François Cher­ru­au, X 61, qua­tre fois grand-père, golfeur, marcheur et nageur émérite, est un expert du nucléaire. Ancien secré­taire du Comité de Direc­tion du Groupe CEA Indus­tries, puis directeur de la Mis­sion Inno­va­tion, il a présidé par la suite aux des­tinées d’Intercontrôle et d’ITAC Inspec­tion, sociétés spé­cial­isées dans le con­trôle non destruc­tif. Il pré­side depuis trois ans l’association XMP­Busi­ness Angels (X‑Mines-Ponts-Busi­ness Angels), éma­na­tion de l’association XMP-Entrepreneur.

Une procédure en deux étapes

« La procé­dure de base actuelle est très sim­ple et repose essen­tielle­ment sur des liaisons par Inter­net, explique François Cher­ru­au. Quelques cama­rades ont accep­té de jouer le rôle d’an­i­ma­teur et sont infor­més en temps réel des deman­des for­mulées par des entrepreneurs.

Si l’un d’eux juge le sujet digne d’in­térêt, il prend con­tact avec l’en­tre­pre­neur et lui fait rem­plir une fiche résumée en deux pages et un busi­ness plan qui en compte une dizaine. La fiche résumée est adressée pour infor­ma­tion à tous les mem­bres et le dossier com­plet aux quelques uns qui man­i­fes­tent leur intérêt. Si l’in­térêt se con­firme, une réu­nion est alors organ­isée avec le deman­deur et un adhérent volon­taire prend la direc­tion de l’opéra­tion. Ce dernier se charge de rédi­ger les doc­u­ments con­tractuels néces­saires, dont le « pacte d’ac­tion­naire » qui liera l’en­tre­pre­neur et les investisseurs. »

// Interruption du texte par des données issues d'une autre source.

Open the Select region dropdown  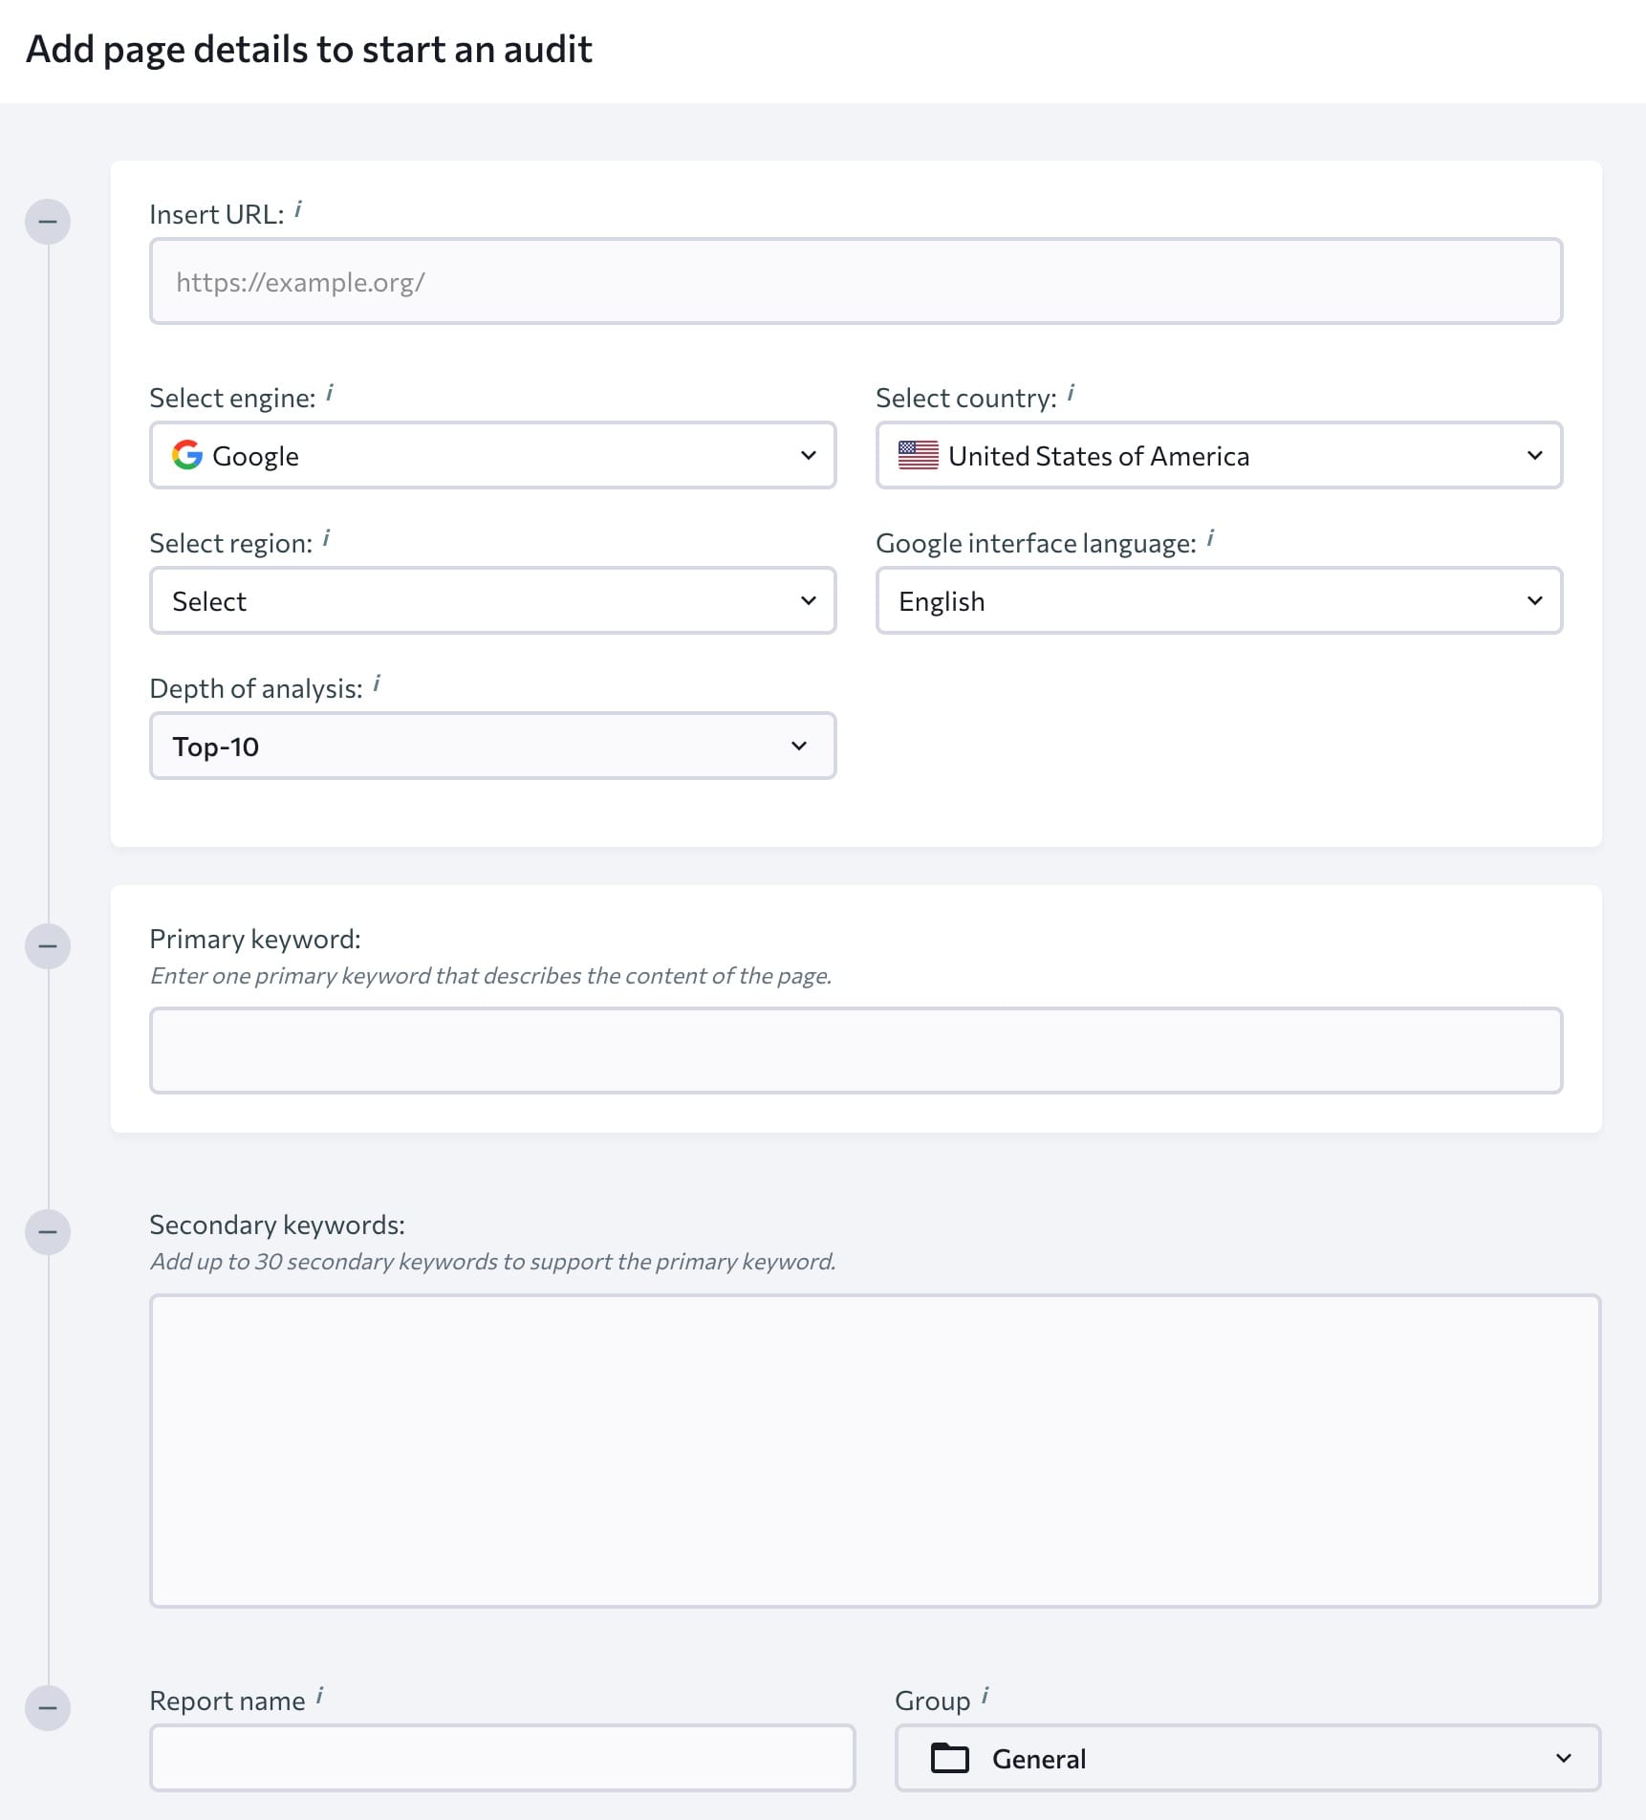point(492,601)
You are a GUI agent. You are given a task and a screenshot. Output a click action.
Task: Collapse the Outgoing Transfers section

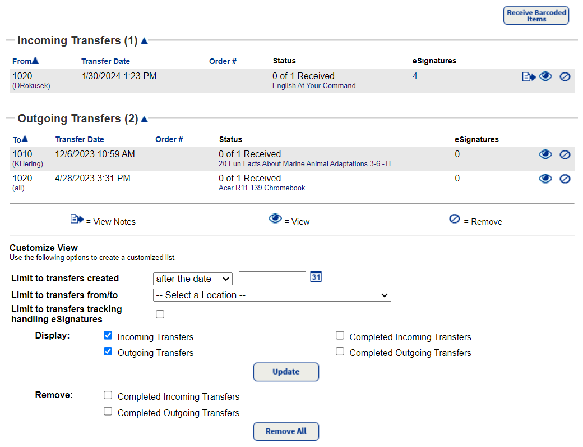click(x=144, y=118)
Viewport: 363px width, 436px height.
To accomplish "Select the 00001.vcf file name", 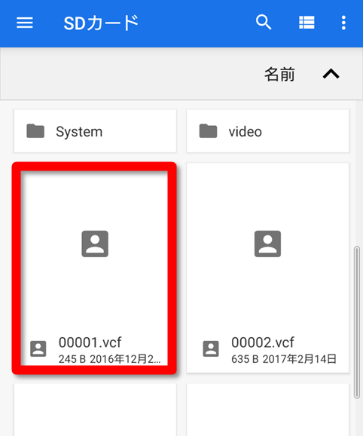I will 90,342.
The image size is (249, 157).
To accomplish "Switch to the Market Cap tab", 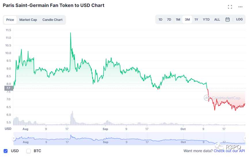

Un investissement personnel et personnalisé

L’as­so­ci­a­tion XMP-Busi­ness-Angels s’adresse aux ingénieurs diplômés de l’É­cole poly­tech­nique, de l’É­cole des ponts, des Écoles des mines et d’autres grandes écoles qui dis­posent de ressources qu’ils sont prêts à faire fruc­ti­fi­er en investis­sant dans l’é­conomie. Ils souhait­ent que cet investisse­ment puisse être bonifié au sein d’une entre­prise qu’ils con­naîtront et qui béné­ficiera de leur expéri­ence. Il s’ag­it d’un investisse­ment per­son­nel direct, réal­isé éventuelle­ment en com­pag­nie de co-investis­seurs qui parta­gent leurs valeurs.

L’armée des anges

Ils en ont, en Angleterre
On compte en France dix fois moins de « busi­ness angels » qu’en Grande-Bre­tagne… et l’on y crée dix fois moins d’emplois dans les entre­pris­es inno­vantes. Pour­tant, « nous créons autant d’entreprises qu’eux, les Français sont inno­vants et le cap­i­tal-risque dis­pose d’autant d’argent. Mais, il ne sait pas s’investir dans le développe­ment des jeunes entreprises. »

Le nom­bre de busi­ness angels de l’as­so­ci­a­tion XMP-BA est rapi­de­ment passé d’une trentaine au départ à plus de cent l’été dernier, dont une quin­zaine d’an­i­ma­teurs, « ce qui en fait vraisem­blable­ment à ce jour la plus impor­tante organ­i­sa­tion française du genre », s’enorgueil­lit François Cherruau.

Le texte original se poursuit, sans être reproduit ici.